Building on the success of its groundbreaking cybersecurity engineering degree program launched in 2019, Augusta University’s School of Computer and Cyber Sciences (SCCS) is further expanding learning opportunities to train the next generation of engineers.
Augusta University received approval today from the University System of Georgia Board of Regents to introduce a new engineering undergraduate program for Fall 2023, a Bachelor of Science in Biomedical Systems Engineering (BMSE), and once again, this is the first such program in Georgia.
Nationally, there are many undergraduate degree programs in biomedical engineering, but few, if any, focus on biomedicine and health care system integration with an emphasis on cybersecurity.
School leadership said the BMSE program at AU is like no other, with its curriculum designed around the systems engineering and cybersecurity aspects of constructing and integrating systems in biomedical and health care settings. The program takes advantage of AU’s strengths in health sciences, its growing momentum in cybersecurity and its access to the Georgia Cyber Center on the university’s campus.
“As a leading public comprehensive research university in Georgia and a National Center of Academic Excellence in Cyber Defense, Augusta University is launching this innovative Biomedical Systems Engineering program to extend the university’s strengths in health sciences to technology-based academic programs, while being responsive to growing workforce needs and the increasing global threat in health security,” said Brooks A. Keel, PhD, president of Augusta University.
Students will have the opportunity to work with partners such as Savannah River National Labs and the Medical College of Georgia. Through these experiences, the program will offer a one-of-a-kind opportunity to utilize high-impact practices, which are unique to SCCS.
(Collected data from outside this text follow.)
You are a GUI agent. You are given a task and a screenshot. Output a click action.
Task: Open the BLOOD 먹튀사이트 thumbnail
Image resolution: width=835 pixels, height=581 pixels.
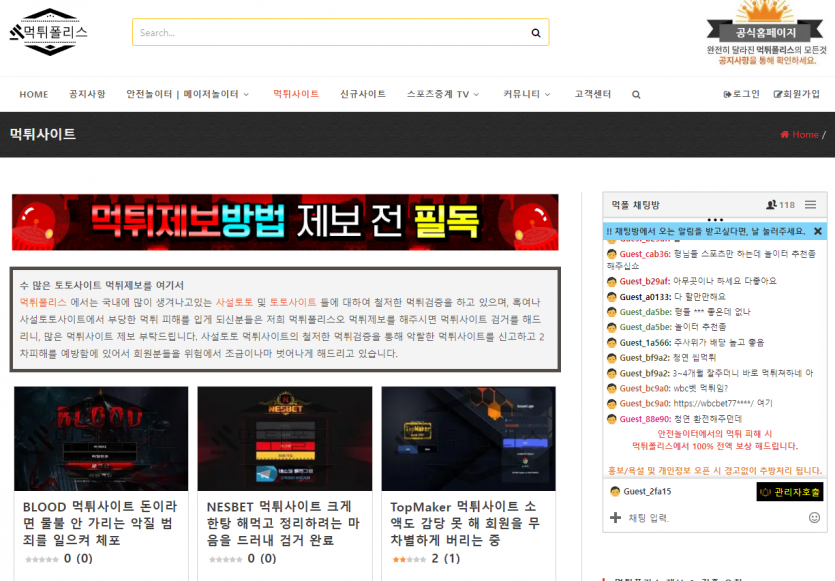point(101,439)
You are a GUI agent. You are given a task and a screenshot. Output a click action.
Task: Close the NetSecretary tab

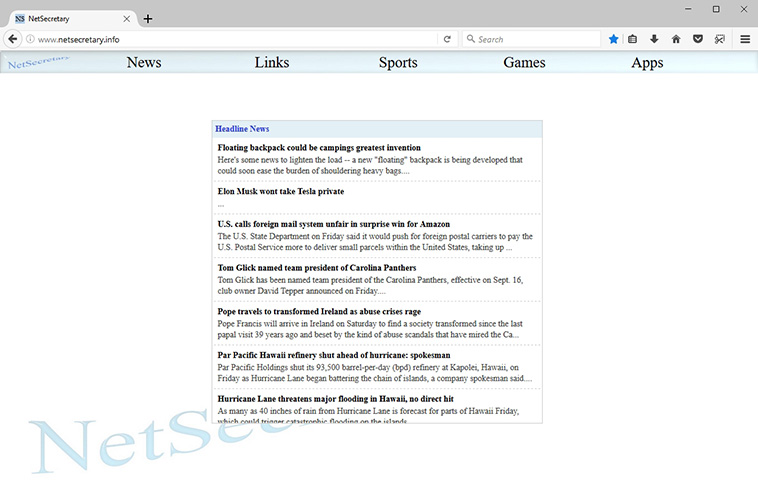(x=126, y=18)
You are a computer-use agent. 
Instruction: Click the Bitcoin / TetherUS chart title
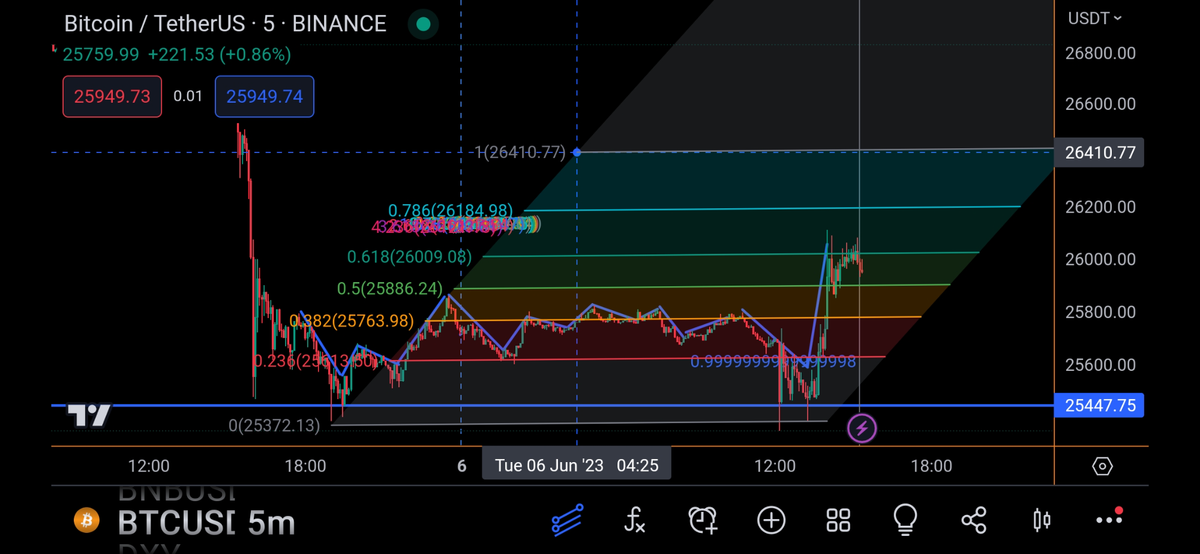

The program is offered by SCCS in collaboration with AU’s College of Science and Mathematics and contributions from MCG. Students graduating with BMSE degrees will find employment in health care, education settings, private practice or industry. Students will also be well prepared for graduate and professional studies in STEM areas and medicine.
“The new program aligns with our mission to provide state-of-the-art technology education and research in the computing and cybersecurity disciplines by creating a multidisciplinary program for health care-focused cybersecurity,” said Alex Schwarzmann, PhD, dean of the School of Computer and Cyber Sciences. “This program, at the intersection of health care systems and cybersecurity, complements Augusta University’s public comprehensive research mission and our current academic portfolio in computer and cyber sciences, setting the stage for biomedical systems engineering to be a leadership program.”
The BSME program aims to improve the understanding, management and integration of biomedicine systems and the ability to develop digital health care-oriented systems and technologies, along with guaranteed security and integrity. The program culminates in a capstone experience, where the students hone and practice the learned skills needed in their future careers as they work in teams to develop solutions to real-life problems.
“We currently work with Savannah River Nuclear Laboratory in the capstone program and look forward to expanding future projects with them over two semesters. Along with our work with SRNL, we have plans to partner with the Medical College of Georgia to identify research problems that our students can contribute to and help solve,” said Jeffrey Morris, PhD, SCCS assistant professor and BMSE interim program director.
“We are very proud of our growing momentum in engineering at Augusta University,” said Schwarzmann. “Our cybersecurity engineering program and the addition of the biomedical systems engineering program bolster Augusta University’s position as a leader in education in computing disciplines, information technology, cybersecurity and related engineering disciplines.”